At the time buying the Seagate 3TB GoFlex Home NAS drive seemed like a good idea. That was six months ago. The family 1TB back-up drive had run out of space and $300 for 3TB seemed like a good deal.
On one level it was. The drive is fast – at least on paper. The GoFlex Home is relatively easy for family members to use for back-ups on the home network – once I’ve done all the hard work setting things up.
I’m not happy because the drive comes with inadequate software and Seagate’s after sales support is abysmal. The performance is not that great either.
Seagate’s hardware is unusual. A hard drive sits in a dock – in theory that means you can swap more capacity in and out at the drop of a hat. The base unit includes a Gigabit Ethernet port which brings us neatly to my first complaint – although my desktop and router both support Gigabit Ethernet, I’ve never been able to coax anything more than speeds associated with much slower networking out of the device.
Can I find any support to deal with this problem? Not a sausage.
Bundled documentation is almost non-existent – you have to go online for that. The included apps couldn’t run on my Windows 7 64-bit system – I’ve not bothered to check for updates since upgrading to Windows 8. When I tested them with one of the older PCs on our network I wasn’t impressed.

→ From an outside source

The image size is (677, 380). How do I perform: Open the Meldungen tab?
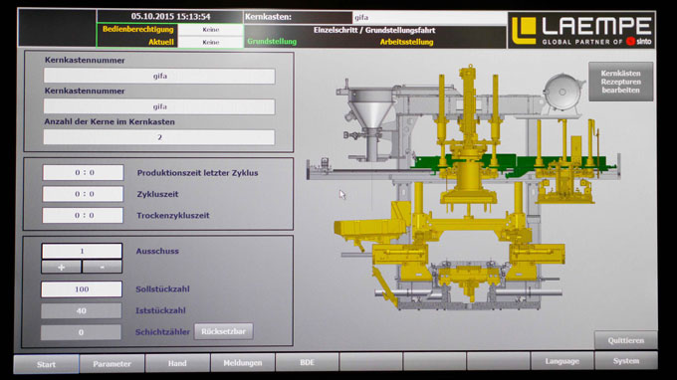click(x=243, y=363)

And the user interface is written in Flash – need I say more?
So, I continue to use the drive, but as a dumb, slow NAS box sitting on the network and only occasionally switched on and not buzzing away as the hub of my family’s digital entertainment.
Eventually I won’t need local back-up – but fibre doesn’t roll down my street for years and data caps mean backing-up everything online isn’t practical yet. That’s a shame, because I’d like to have a more efficient way of keeping my data safe.